* Task inputs *
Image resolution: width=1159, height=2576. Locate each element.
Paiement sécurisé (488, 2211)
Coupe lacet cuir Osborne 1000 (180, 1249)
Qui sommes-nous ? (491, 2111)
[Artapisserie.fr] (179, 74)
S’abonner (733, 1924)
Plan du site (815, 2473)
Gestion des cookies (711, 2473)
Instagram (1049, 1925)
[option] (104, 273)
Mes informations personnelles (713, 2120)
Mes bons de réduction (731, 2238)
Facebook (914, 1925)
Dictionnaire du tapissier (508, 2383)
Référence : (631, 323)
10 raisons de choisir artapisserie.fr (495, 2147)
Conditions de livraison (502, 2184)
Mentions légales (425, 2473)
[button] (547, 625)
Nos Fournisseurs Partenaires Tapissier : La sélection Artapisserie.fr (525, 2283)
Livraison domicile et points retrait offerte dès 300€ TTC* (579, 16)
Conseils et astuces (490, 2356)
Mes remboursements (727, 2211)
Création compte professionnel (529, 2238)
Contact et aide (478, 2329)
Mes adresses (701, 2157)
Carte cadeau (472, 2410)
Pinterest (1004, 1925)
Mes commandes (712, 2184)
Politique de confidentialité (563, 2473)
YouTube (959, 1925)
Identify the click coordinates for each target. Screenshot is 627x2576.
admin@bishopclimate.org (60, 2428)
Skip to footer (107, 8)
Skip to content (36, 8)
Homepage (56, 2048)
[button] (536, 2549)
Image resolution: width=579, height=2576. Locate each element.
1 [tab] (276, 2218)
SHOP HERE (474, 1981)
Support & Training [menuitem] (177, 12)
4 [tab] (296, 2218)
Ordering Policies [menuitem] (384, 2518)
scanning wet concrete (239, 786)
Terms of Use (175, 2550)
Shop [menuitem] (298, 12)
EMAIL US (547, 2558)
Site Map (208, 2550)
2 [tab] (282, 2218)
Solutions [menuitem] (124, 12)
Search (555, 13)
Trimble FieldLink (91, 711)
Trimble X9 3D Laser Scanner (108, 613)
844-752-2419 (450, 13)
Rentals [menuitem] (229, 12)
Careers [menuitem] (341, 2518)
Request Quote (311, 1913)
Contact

* What is being asked *
Produce an exact copy of all the records.

* Answer to the problem *
Image resolution: width=1159, height=2576. Locate each element.
Paiement sécurisé (488, 2211)
Coupe lacet cuir Osborne 1000 (180, 1249)
Qui sommes-nous ? (491, 2111)
[Artapisserie.fr] (179, 74)
S’abonner (733, 1924)
Plan du site (815, 2473)
Gestion des cookies (711, 2473)
Instagram (1049, 1925)
[option] (104, 273)
Mes informations personnelles (713, 2120)
Mes bons de réduction (731, 2238)
Facebook (914, 1925)
Dictionnaire du tapissier (508, 2383)
Référence : (631, 323)
10 raisons de choisir artapisserie.fr (495, 2147)
Conditions de livraison (502, 2184)
Mentions légales (425, 2473)
[button] (547, 625)
Nos Fournisseurs Partenaires Tapissier : La sélection Artapisserie.fr (525, 2283)
Livraison domicile et points retrait offerte dès 300€ TTC* (579, 16)
Conseils et astuces (490, 2356)
Mes remboursements (727, 2211)
Création compte professionnel (529, 2238)
Contact et aide (478, 2329)
Mes adresses (701, 2157)
Carte cadeau (472, 2410)
Pinterest (1004, 1925)
Mes commandes (712, 2184)
Politique de confidentialité (563, 2473)
YouTube (959, 1925)
Identify the click coordinates for each target. Screenshot is 627x2576.
admin@bishopclimate.org (60, 2428)
Skip to footer (107, 8)
Skip to content (36, 8)
Homepage (56, 2048)
[button] (536, 2549)
Image resolution: width=579, height=2576. Locate each element.
1 [tab] (276, 2218)
SHOP HERE (474, 1981)
Support & Training [menuitem] (177, 12)
4 [tab] (296, 2218)
Ordering Policies [menuitem] (384, 2518)
scanning wet concrete (239, 786)
Terms of Use (175, 2550)
Shop [menuitem] (298, 12)
EMAIL US (547, 2558)
Site Map (208, 2550)
2 [tab] (282, 2218)
Solutions [menuitem] (124, 12)
Search (555, 13)
Trimble FieldLink (91, 711)
Trimble X9 3D Laser Scanner (108, 613)
844-752-2419 (450, 13)
Rentals [menuitem] (229, 12)
Careers [menuitem] (341, 2518)
Request Quote (311, 1913)
Contact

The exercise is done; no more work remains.